Stored records
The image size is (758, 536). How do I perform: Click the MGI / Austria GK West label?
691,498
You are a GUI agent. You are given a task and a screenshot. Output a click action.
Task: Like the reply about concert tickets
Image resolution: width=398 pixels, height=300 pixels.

DIRECTIONS FOR THIS TASK:
Every line in the data above has to be retyped exactly.

EXERCISE RESULT:
The image size is (758, 536). How do I perform: Click the MGI / Austria GK West label?
691,498
You are a GUI agent. You are given a task and a screenshot. Output a click action.
Task: Like the reply about concert tickets
Image resolution: width=398 pixels, height=300 pixels.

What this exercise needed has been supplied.